Real Estate Heat Index

By Michael Phillips   |   November 30, 2017

The Montecito Heat Index is a snapshot of demand for single-family homes in five price sectors. Rather than a measurement of completed sales, typically referred to as lagging data, the Heat Index looks at homes currently under contract resulting in a more accurate picture of market demand. And as real estate activity is seasonal, today’s demand is compared to this date last year. All data are from the Santa Barbara MLS and uniformly deemed reliable.

Today’s Heat Index registers a staggering 147 – nearly three times the demand gauged a year ago today.

The $1-2 million group reflects a strong showing of 47 besting last year’s score by 213%, yet for the first time in memory, is not our demand leader. Now, the honor goes to the too-often neglected $4-5M group with a big score of 55, outperforming last year by a remarkable 816%. And the typically robust $2-3M market continues showing strength bettering last year by 100%.

Overall, as the adjacent chart demonstrates, all sectors but one, the $5M-and-up group met or outperformed last year’s demand. Sales are up 7%, homes under contract heading for closure are up 18%, and our median sales price is up a respectable 9% to an even $3M.

This is what a hot market looks like. And if you are in the $4-5M market, you better have a place to move to when you list your home.
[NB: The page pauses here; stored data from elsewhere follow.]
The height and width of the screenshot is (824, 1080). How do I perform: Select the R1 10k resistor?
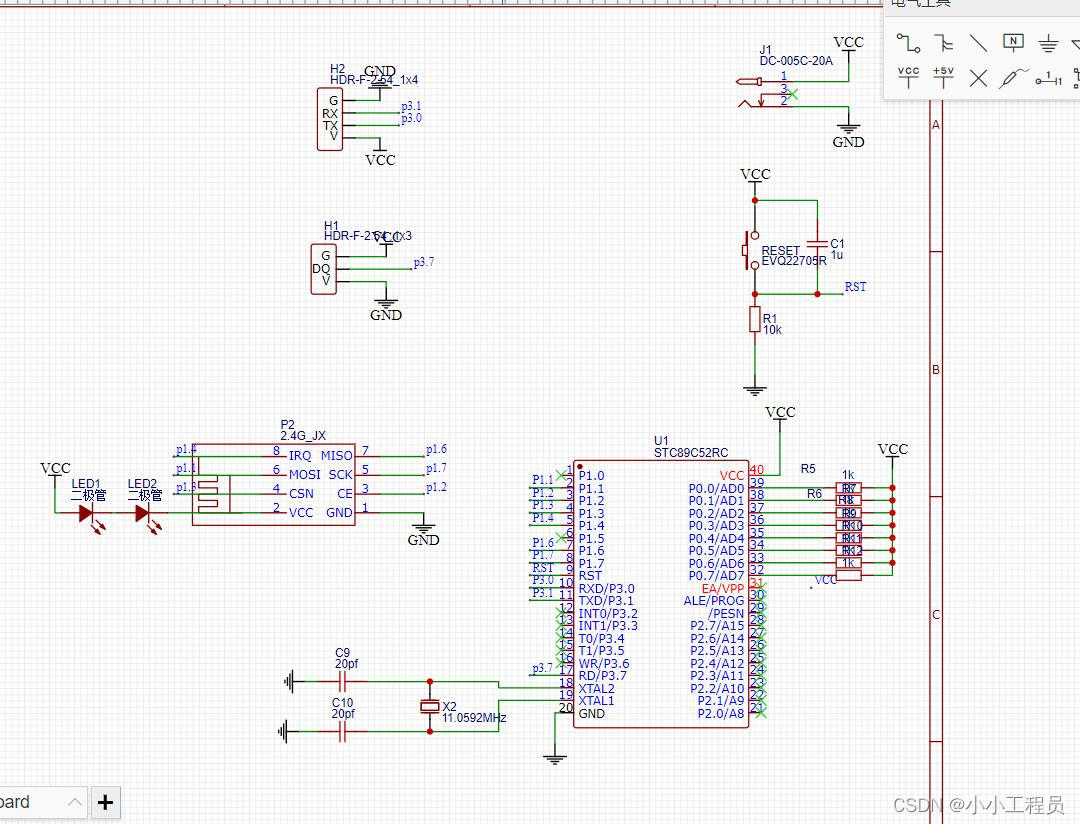(x=755, y=320)
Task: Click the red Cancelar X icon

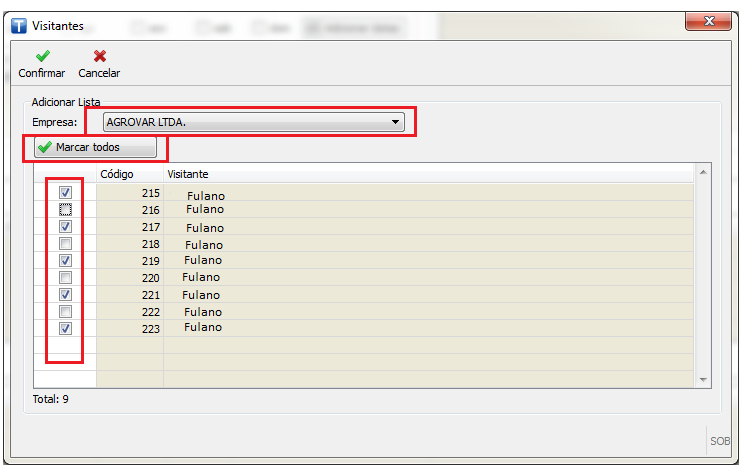Action: click(x=99, y=56)
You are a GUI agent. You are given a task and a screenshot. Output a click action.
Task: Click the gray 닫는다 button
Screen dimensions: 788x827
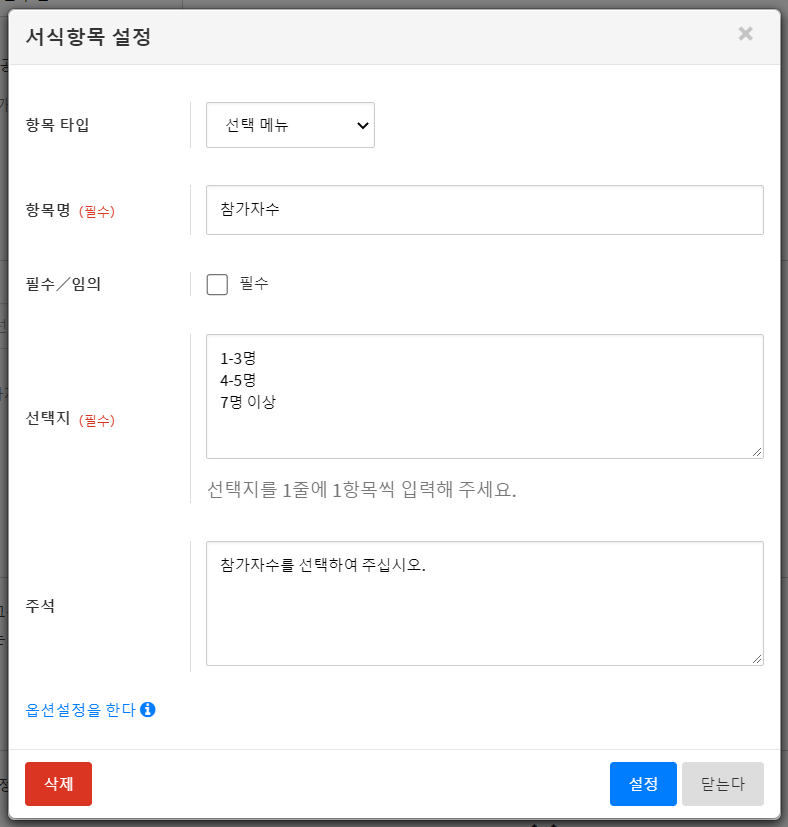click(x=722, y=784)
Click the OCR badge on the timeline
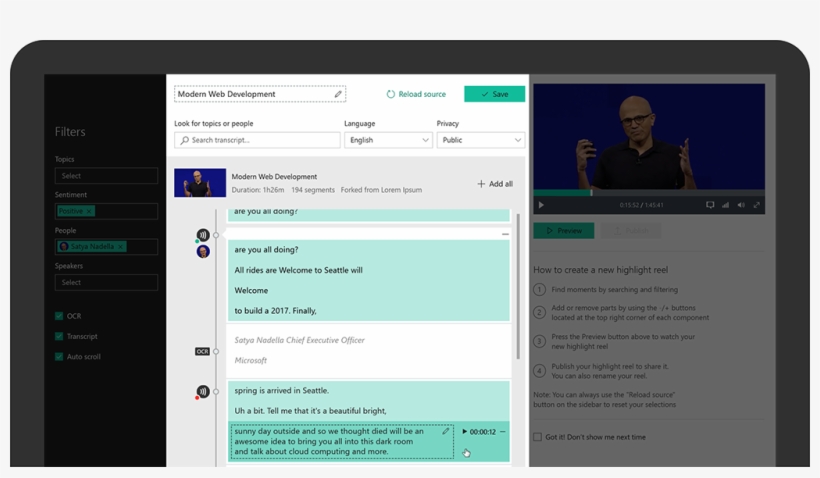The image size is (820, 478). [202, 352]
You will find little competition, and there seems to be buyers aplenty eager to move in. Not much different in the other sectors except, of course, the high-end – which continues to be unable to sufficiently impress their buyers.

And as most sellers enjoy this “hot” market, we should remember it is not necessarily good news for all. In fact, there are few delighted buyers out there; far too few properties, and prices have continued to inch up all year. And to make things even more challenging, the folks in Washington, that is the elected folks, are proposing to make the homebuying experience more difficult.

The elimination of incentives to homebuying was once considered a fast way not to get re-elected. Apparently, that has changed both in the present House and Senate. Should these incentives be reduced, the way we view homeownership, both primary and secondary, will be altered. We Californians will be particularly impacted. Millennials, now the largest segment of our society, already questioning whether homeownership is affordable for them, will be looking harder at that new condo rental with the swimming pool, community rec room, and one-year lease. 

For Montecito in particular, where many purchases are second homes, little or no associated deductions won’t help the buying decision.

But that will be next year, so perhaps the final result will be less draconian than it appears now. And I’m not sure we have any Republican officials in California to complain to any. So for now, it looks like we will end the year with a median sales price increase in the double digits and more water for the lawn. All things considered, not too bad.